Top of TASK MATERIAL

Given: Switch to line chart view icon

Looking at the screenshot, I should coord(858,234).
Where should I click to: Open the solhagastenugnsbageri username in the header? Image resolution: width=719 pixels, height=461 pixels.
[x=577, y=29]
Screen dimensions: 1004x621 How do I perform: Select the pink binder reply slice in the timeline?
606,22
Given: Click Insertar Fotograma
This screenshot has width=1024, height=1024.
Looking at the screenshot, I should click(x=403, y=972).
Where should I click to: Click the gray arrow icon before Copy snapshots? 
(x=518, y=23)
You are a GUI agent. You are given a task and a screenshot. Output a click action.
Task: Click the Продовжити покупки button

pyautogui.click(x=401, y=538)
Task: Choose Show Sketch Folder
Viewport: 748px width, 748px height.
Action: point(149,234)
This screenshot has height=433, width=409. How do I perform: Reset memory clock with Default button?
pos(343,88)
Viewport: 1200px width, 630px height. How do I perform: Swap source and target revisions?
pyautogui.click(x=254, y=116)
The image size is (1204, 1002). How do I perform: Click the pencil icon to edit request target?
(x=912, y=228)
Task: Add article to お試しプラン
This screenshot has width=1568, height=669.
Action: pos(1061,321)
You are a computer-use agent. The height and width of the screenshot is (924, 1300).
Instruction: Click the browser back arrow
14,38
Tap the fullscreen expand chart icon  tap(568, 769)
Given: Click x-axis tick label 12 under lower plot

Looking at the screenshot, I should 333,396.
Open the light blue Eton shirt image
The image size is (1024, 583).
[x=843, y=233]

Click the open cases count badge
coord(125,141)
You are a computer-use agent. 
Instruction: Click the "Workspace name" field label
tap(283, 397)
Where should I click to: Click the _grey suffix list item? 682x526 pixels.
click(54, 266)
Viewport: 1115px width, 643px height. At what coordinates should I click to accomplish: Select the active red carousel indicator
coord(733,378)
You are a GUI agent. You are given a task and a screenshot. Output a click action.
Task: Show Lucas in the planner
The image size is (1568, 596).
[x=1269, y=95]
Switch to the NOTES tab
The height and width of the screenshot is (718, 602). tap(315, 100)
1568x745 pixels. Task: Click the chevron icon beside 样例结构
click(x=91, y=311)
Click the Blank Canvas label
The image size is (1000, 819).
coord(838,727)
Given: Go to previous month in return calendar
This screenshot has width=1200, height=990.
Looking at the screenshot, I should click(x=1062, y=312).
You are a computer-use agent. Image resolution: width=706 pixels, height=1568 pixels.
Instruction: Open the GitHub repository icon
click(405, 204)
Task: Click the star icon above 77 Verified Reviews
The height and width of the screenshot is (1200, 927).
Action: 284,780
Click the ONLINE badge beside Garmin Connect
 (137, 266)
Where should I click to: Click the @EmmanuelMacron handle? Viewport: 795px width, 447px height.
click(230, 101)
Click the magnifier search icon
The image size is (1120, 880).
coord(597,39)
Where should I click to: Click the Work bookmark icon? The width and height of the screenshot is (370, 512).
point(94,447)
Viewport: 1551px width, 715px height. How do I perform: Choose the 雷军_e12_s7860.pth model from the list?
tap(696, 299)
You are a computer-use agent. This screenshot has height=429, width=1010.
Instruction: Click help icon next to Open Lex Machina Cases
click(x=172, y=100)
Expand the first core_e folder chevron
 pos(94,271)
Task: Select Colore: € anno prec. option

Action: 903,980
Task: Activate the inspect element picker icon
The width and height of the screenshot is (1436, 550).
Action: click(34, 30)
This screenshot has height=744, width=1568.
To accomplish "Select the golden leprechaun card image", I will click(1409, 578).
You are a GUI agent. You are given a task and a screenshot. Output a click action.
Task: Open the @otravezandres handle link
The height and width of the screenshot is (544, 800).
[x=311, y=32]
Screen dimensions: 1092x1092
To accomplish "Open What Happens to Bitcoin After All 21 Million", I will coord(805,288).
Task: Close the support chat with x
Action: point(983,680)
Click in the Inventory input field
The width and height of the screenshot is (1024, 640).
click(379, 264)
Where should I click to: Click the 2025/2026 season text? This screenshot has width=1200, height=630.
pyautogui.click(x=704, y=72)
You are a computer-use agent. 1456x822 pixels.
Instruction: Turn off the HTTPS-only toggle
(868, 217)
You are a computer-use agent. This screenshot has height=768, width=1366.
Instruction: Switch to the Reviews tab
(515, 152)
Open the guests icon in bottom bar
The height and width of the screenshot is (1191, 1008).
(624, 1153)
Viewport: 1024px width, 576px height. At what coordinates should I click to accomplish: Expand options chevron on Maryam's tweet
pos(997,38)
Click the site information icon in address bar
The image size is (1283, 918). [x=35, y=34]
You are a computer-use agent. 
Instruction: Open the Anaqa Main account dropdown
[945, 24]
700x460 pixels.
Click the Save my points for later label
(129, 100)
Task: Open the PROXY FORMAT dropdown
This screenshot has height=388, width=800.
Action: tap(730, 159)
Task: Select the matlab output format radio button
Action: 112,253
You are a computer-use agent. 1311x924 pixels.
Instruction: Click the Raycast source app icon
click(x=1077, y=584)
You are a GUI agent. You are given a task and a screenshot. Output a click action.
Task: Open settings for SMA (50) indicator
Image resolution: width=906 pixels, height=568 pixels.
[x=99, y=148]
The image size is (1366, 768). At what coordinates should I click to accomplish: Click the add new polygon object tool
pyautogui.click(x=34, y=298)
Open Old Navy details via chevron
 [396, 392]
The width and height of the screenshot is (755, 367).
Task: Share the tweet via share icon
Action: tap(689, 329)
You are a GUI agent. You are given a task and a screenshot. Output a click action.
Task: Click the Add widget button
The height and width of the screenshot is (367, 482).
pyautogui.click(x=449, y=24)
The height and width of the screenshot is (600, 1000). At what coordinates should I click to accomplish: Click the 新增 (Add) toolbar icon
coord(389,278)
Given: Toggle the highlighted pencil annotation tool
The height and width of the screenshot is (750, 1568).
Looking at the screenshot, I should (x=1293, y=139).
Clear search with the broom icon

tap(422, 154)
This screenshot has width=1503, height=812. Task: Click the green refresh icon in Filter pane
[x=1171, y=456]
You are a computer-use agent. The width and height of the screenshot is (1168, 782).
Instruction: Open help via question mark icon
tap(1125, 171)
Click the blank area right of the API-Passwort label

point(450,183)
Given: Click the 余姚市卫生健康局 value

Bottom of TASK MATERIAL

▶ **TASK GOAL**
An exact copy of every line above, start to finish, is required.

▶ **TASK RESPONSE**
Given: Switch to line chart view icon

Looking at the screenshot, I should coord(858,234).
Where should I click to: Open the solhagastenugnsbageri username in the header? Image resolution: width=719 pixels, height=461 pixels.
[x=577, y=29]
Screen dimensions: 1004x621 How do I perform: Select the pink binder reply slice in the timeline?
606,22
Given: Click Insertar Fotograma
This screenshot has width=1024, height=1024.
Looking at the screenshot, I should click(x=403, y=972).
Where should I click to: Click the gray arrow icon before Copy snapshots? 
(x=518, y=23)
You are a GUI agent. You are given a task and a screenshot. Output a click action.
Task: Click the Продовжити покупки button

pyautogui.click(x=401, y=538)
Task: Choose Show Sketch Folder
Viewport: 748px width, 748px height.
Action: point(149,234)
This screenshot has height=433, width=409. How do I perform: Reset memory clock with Default button?
pos(343,88)
Viewport: 1200px width, 630px height. How do I perform: Swap source and target revisions?
pyautogui.click(x=254, y=116)
The image size is (1204, 1002). How do I perform: Click the pencil icon to edit request target?
(x=912, y=228)
Task: Add article to お試しプラン
This screenshot has width=1568, height=669.
Action: pos(1061,321)
You are a computer-use agent. The height and width of the screenshot is (924, 1300).
Instruction: Click the browser back arrow
14,38
Tap the fullscreen expand chart icon  tap(568, 769)
Given: Click x-axis tick label 12 under lower plot

Looking at the screenshot, I should 333,396.
Open the light blue Eton shirt image
The image size is (1024, 583).
[x=843, y=233]

Click the open cases count badge
coord(125,141)
You are a computer-use agent. 
Instruction: Click the "Workspace name" field label
tap(283, 397)
Where should I click to: Click the _grey suffix list item? 682x526 pixels.
click(54, 266)
Viewport: 1115px width, 643px height. At what coordinates should I click to accomplish: Select the active red carousel indicator
coord(733,378)
You are a GUI agent. You are given a task and a screenshot. Output a click action.
Task: Show Lucas in the planner
The image size is (1568, 596).
[x=1269, y=95]
Switch to the NOTES tab
The height and width of the screenshot is (718, 602). tap(315, 100)
1568x745 pixels. Task: Click the chevron icon beside 样例结构
click(x=91, y=311)
Click the Blank Canvas label
The image size is (1000, 819).
coord(838,727)
Given: Go to previous month in return calendar
This screenshot has width=1200, height=990.
Looking at the screenshot, I should click(x=1062, y=312).
You are a computer-use agent. Image resolution: width=706 pixels, height=1568 pixels.
Instruction: Open the GitHub repository icon
click(405, 204)
Task: Click the star icon above 77 Verified Reviews
The height and width of the screenshot is (1200, 927).
Action: 284,780
Click the ONLINE badge beside Garmin Connect
 (137, 266)
Where should I click to: Click the @EmmanuelMacron handle? Viewport: 795px width, 447px height.
click(230, 101)
Click the magnifier search icon
The image size is (1120, 880).
coord(597,39)
Where should I click to: Click the Work bookmark icon? The width and height of the screenshot is (370, 512).
point(94,447)
Viewport: 1551px width, 715px height. How do I perform: Choose the 雷军_e12_s7860.pth model from the list?
tap(696, 299)
You are a computer-use agent. This screenshot has height=429, width=1010.
Instruction: Click help icon next to Open Lex Machina Cases
click(x=172, y=100)
Expand the first core_e folder chevron
 pos(94,271)
Task: Select Colore: € anno prec. option

Action: 903,980
Task: Activate the inspect element picker icon
The width and height of the screenshot is (1436, 550).
Action: click(34, 30)
This screenshot has height=744, width=1568.
To accomplish "Select the golden leprechaun card image", I will click(1409, 578).
You are a GUI agent. You are given a task and a screenshot. Output a click action.
Task: Open the @otravezandres handle link
The height and width of the screenshot is (544, 800).
[x=311, y=32]
Screen dimensions: 1092x1092
To accomplish "Open What Happens to Bitcoin After All 21 Million", I will coord(805,288).
Task: Close the support chat with x
Action: point(983,680)
Click in the Inventory input field
The width and height of the screenshot is (1024, 640).
click(379, 264)
Where should I click to: Click the 2025/2026 season text? This screenshot has width=1200, height=630.
pyautogui.click(x=704, y=72)
You are a computer-use agent. 1456x822 pixels.
Instruction: Turn off the HTTPS-only toggle
(868, 217)
You are a computer-use agent. This screenshot has height=768, width=1366.
Instruction: Switch to the Reviews tab
(515, 152)
Open the guests icon in bottom bar
The height and width of the screenshot is (1191, 1008).
(624, 1153)
Viewport: 1024px width, 576px height. At what coordinates should I click to accomplish: Expand options chevron on Maryam's tweet
pos(997,38)
Click the site information icon in address bar
The image size is (1283, 918). [x=35, y=34]
You are a computer-use agent. 
Instruction: Open the Anaqa Main account dropdown
[945, 24]
700x460 pixels.
Click the Save my points for later label
(129, 100)
Task: Open the PROXY FORMAT dropdown
This screenshot has height=388, width=800.
Action: tap(730, 159)
Task: Select the matlab output format radio button
Action: 112,253
You are a computer-use agent. 1311x924 pixels.
Instruction: Click the Raycast source app icon
click(x=1077, y=584)
You are a GUI agent. You are given a task and a screenshot. Output a click action.
Task: Open settings for SMA (50) indicator
Image resolution: width=906 pixels, height=568 pixels.
[x=99, y=148]
The image size is (1366, 768). At what coordinates should I click to accomplish: Click the add new polygon object tool
pyautogui.click(x=34, y=298)
Open Old Navy details via chevron
 [396, 392]
The width and height of the screenshot is (755, 367).
Task: Share the tweet via share icon
Action: tap(689, 329)
You are a GUI agent. You are given a task and a screenshot. Output a click action.
Task: Click the Add widget button
The height and width of the screenshot is (367, 482).
pyautogui.click(x=449, y=24)
The height and width of the screenshot is (600, 1000). At what coordinates should I click to accomplish: Click the 新增 (Add) toolbar icon
coord(389,278)
Given: Toggle the highlighted pencil annotation tool
The height and width of the screenshot is (750, 1568).
Looking at the screenshot, I should (x=1293, y=139).
Clear search with the broom icon

tap(422, 154)
This screenshot has width=1503, height=812. Task: Click the green refresh icon in Filter pane
[x=1171, y=456]
You are a computer-use agent. The width and height of the screenshot is (1168, 782).
Instruction: Open help via question mark icon
tap(1125, 171)
Click the blank area right of the API-Passwort label

point(450,183)
Given: Click the 余姚市卫生健康局 value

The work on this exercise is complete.